Hazelcast dramatically sped up the data access, which increased overall system performance. Hazelcast optimizations like near-cache, in which certain data can be copied to local nodes to further improve speed by removing unnecessary network hops, helped to achieve faster performance.

The generated dashboard lets planners see various situations such as the cause of a blockage of a train waiting at a given station. They get much faster feedback, so they can see what is happening immediately, instead of having to wait several minutes for an update. As a result of all their work, they feel like their effort for automated timetables is possibly the most ambitious in all of Europe.

There were some lessons learned when incorporating Hazelcast into their infrastructure. Most notably, the cache eviction strategy needed some more attention early on, as they learned they had to get a better understanding of the details to get it right, or else they would get memory-related errors. In some instances they kept adding data to Hazelcast without releasing older data, resulting in unexpected errors. Fortunately, they felt the documentation was good, so they were able to figure out most issues on their own via the documentation. Once they learned how to optimally use Hazelcast, the ongoing effort became easier.

The integration with OpenShift also took some extra effort, but SBB had OpenShift experts who were able to help. Hazelcast engineers have recently done more work on the platform to integrate seamlessly with OpenShift, which should simplify any of their future Hazelcast work in OpenShift.

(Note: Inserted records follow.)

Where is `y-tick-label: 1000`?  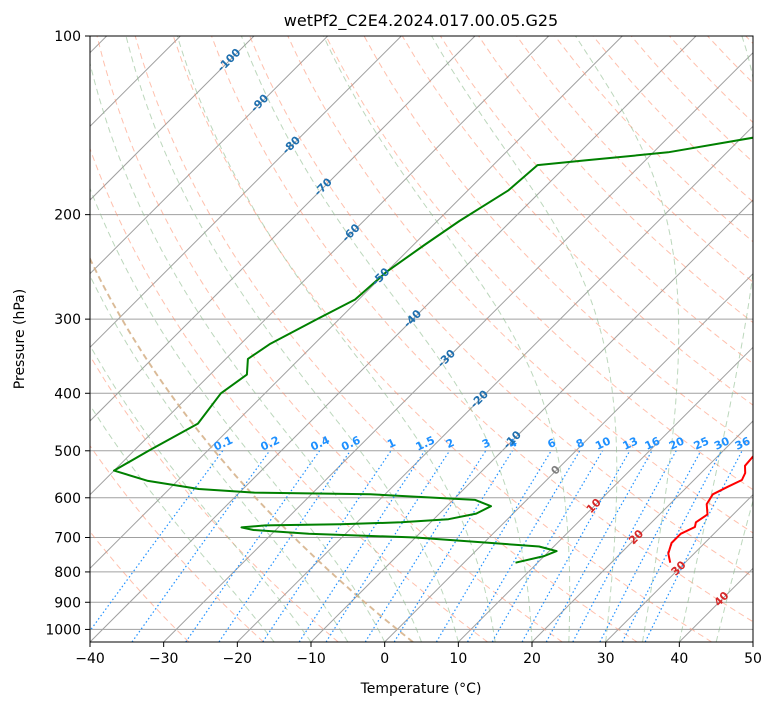
y-tick-label: 1000 is located at coordinates (63, 630).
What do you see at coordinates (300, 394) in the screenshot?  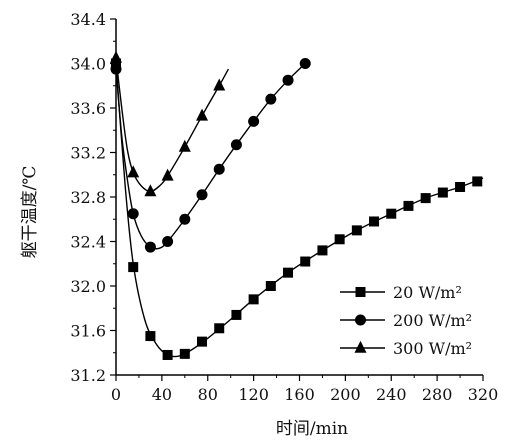 I see `x-tick-label: 160` at bounding box center [300, 394].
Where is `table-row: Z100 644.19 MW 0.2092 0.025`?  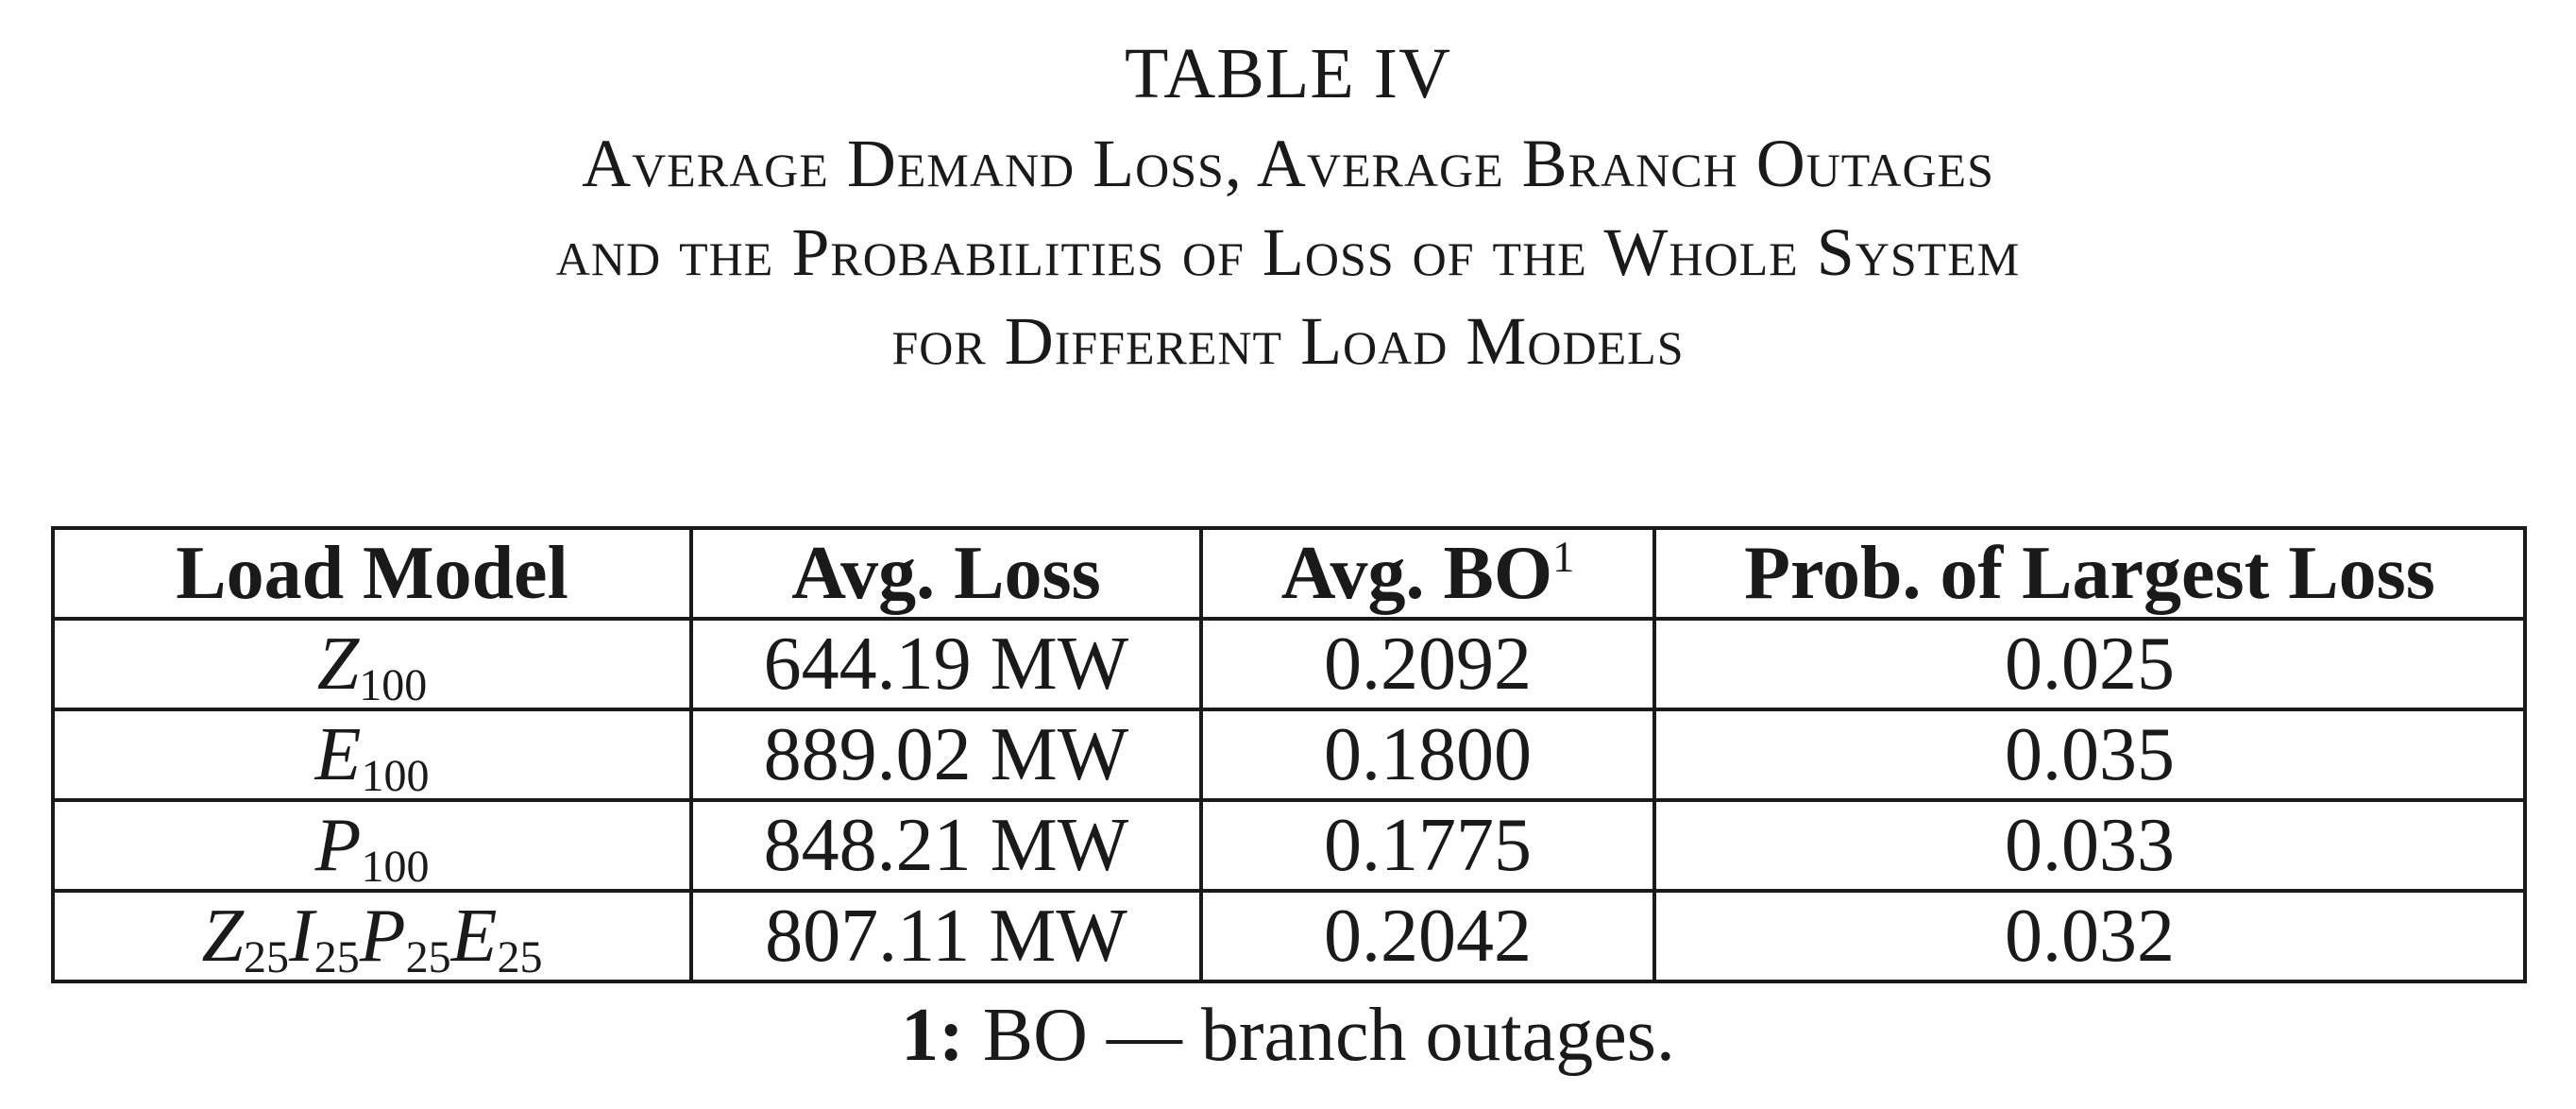 table-row: Z100 644.19 MW 0.2092 0.025 is located at coordinates (1289, 664).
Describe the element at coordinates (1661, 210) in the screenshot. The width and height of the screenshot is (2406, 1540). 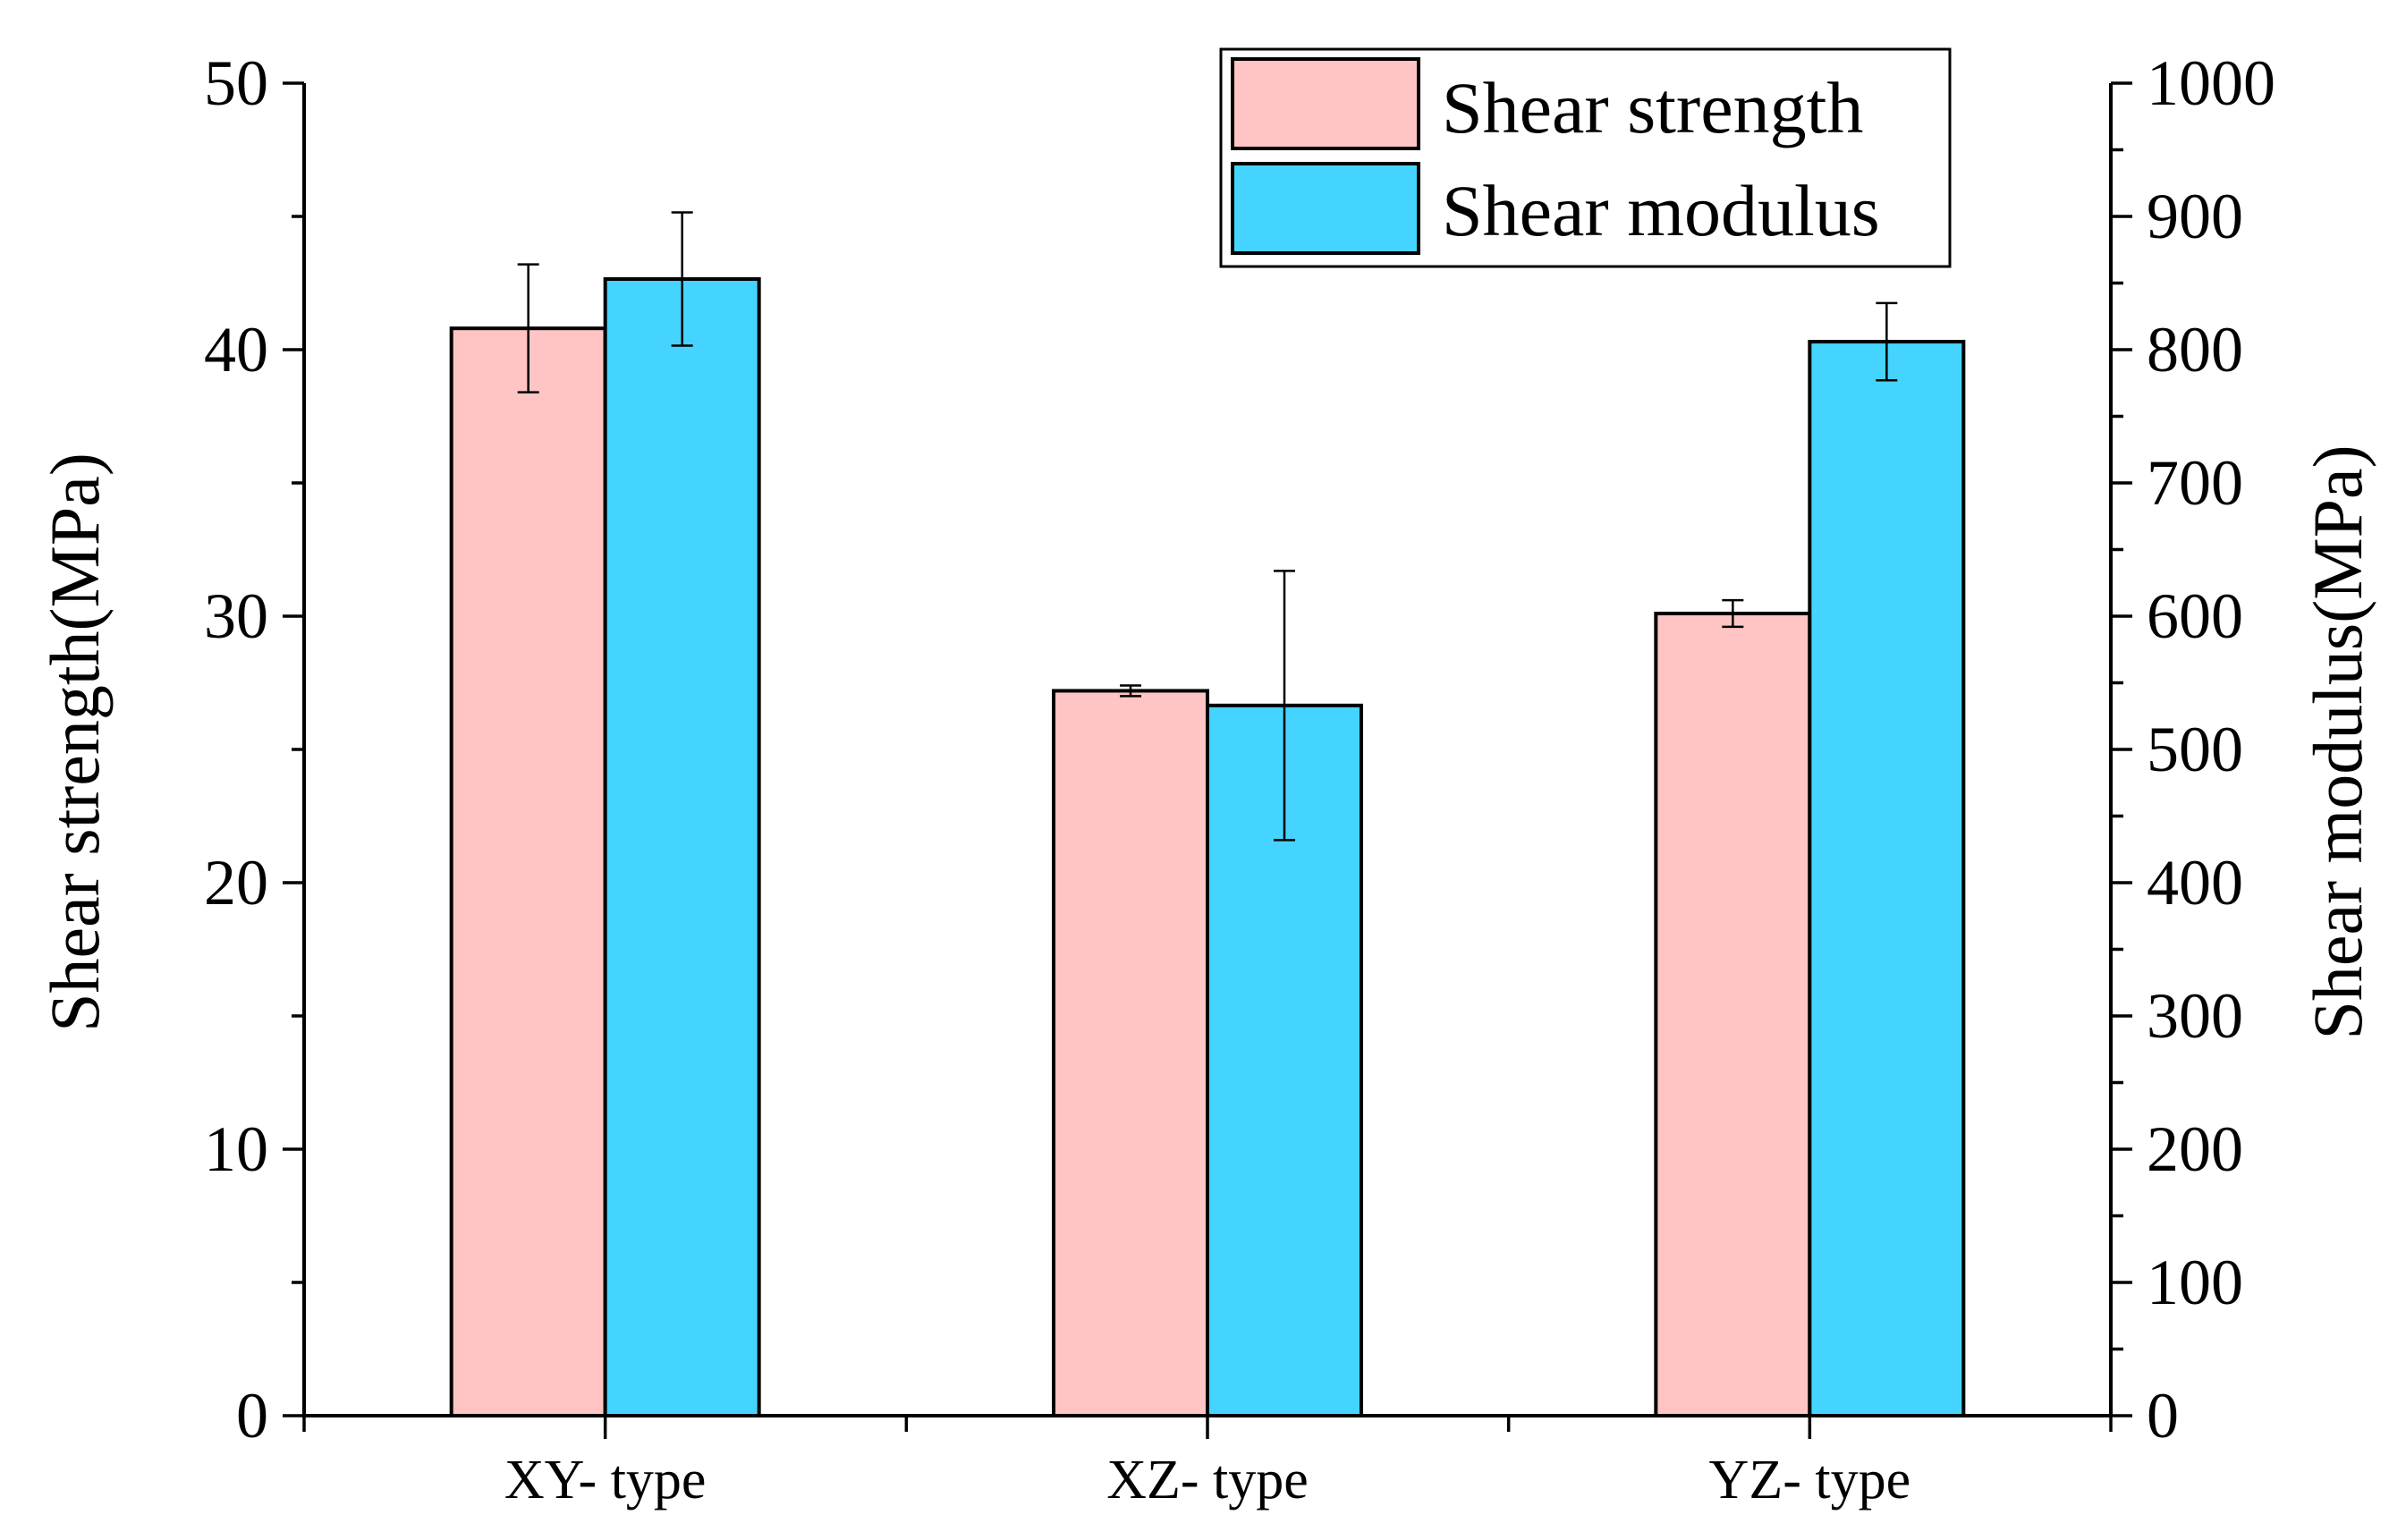
I see `legend-label-shear-modulus: Shear modulus` at that location.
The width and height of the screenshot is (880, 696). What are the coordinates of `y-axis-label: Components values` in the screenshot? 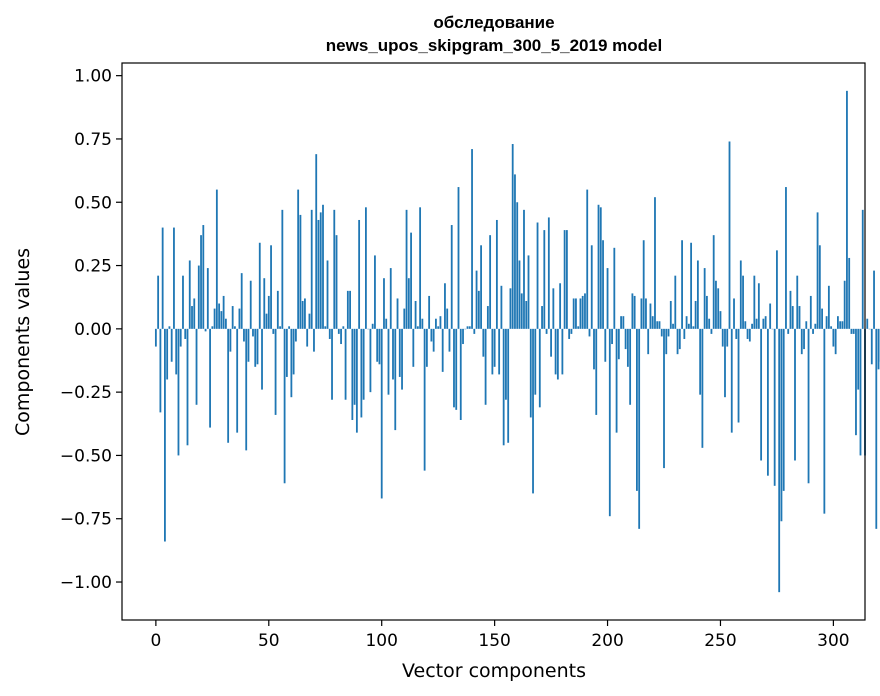 It's located at (23, 342).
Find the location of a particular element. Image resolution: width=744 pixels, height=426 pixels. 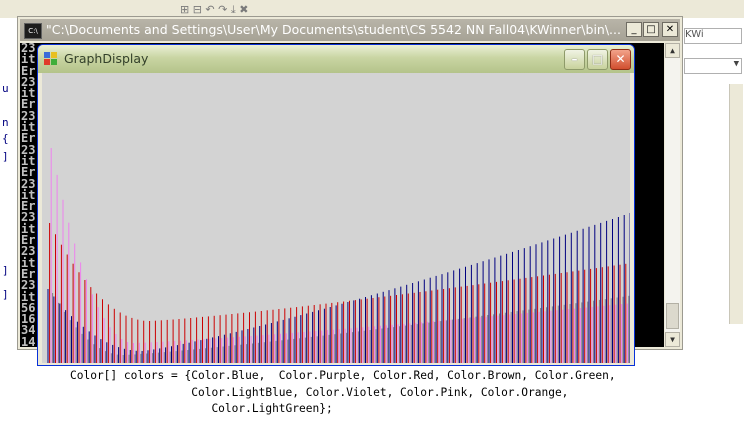

scroll-down-arrow-icon: ▼ is located at coordinates (672, 340).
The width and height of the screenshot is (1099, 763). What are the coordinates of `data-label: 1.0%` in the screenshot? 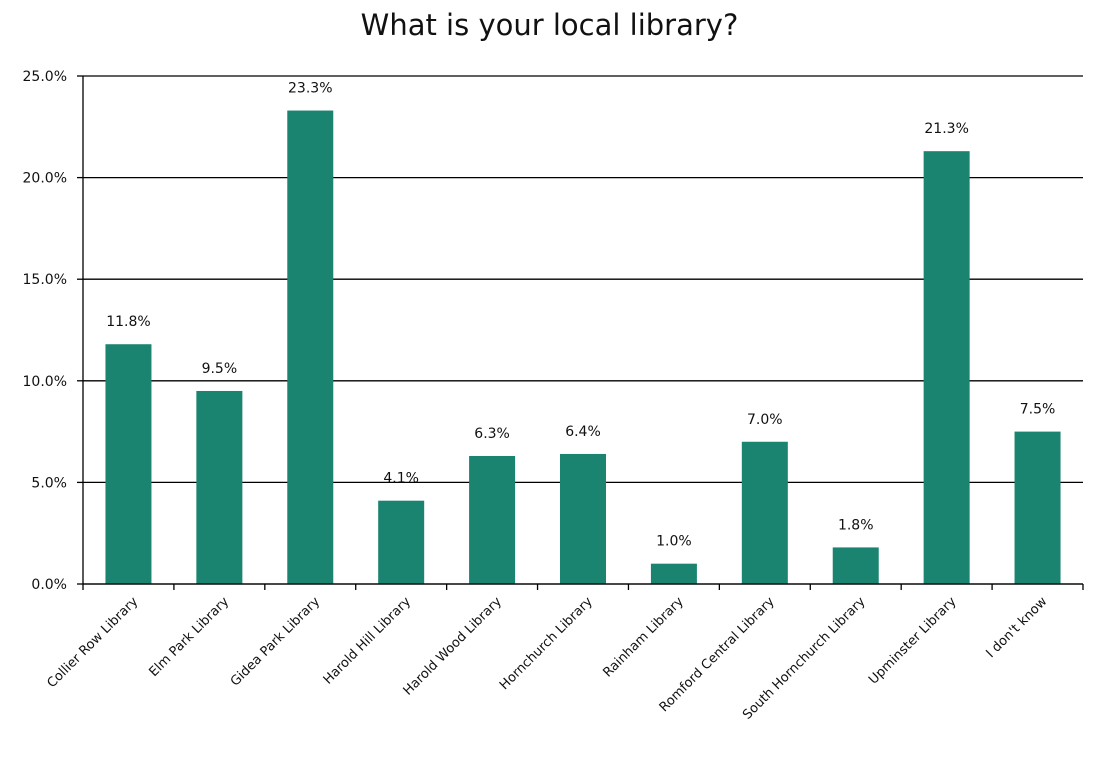 It's located at (674, 542).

As with many Hazelcast implementations, there are future possibilities for expansion due to the broad applicability of Hazelcast capabilities. For example, Hazelcast speed advantages can enhance deployments entailing deeper analysis of data, resulting in richer insights as well as the ability to broaden out to what they offer as a service to their customers. With the Hazelcast Platform evolving into a digital integration hub, SBB has the opportunity to integrate easily with various other systems, including customer reward and compensation applications as well as the ability to integrate with GPS-based solutions that can notify users whether they can catch a particular train on time. As Hazelcast is a cloud-ready platform and is extremely portable due to its tiny application footprint, applications can be hosted on anything from handheld devices up to multi-instance cloud-based clusters. The opportunities to further engage their customers and improve on an already comprehensive service are endless.